- TASK ITEM: If a line in the records below contains the word "link", copy it out.
----
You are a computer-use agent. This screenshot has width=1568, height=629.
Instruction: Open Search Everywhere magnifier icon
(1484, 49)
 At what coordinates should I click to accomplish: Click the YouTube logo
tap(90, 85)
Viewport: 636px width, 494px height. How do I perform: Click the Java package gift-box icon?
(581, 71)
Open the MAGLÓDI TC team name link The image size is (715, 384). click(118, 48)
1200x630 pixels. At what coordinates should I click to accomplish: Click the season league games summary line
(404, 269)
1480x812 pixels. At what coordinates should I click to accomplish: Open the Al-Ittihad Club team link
----
- ANSWER TO THIS TASK:
Open the MAGLÓDI TC team name link The image size is (715, 384). click(118, 48)
1480x812 pixels. At what coordinates should I click to accomplish: Open the Al-Ittihad Club team link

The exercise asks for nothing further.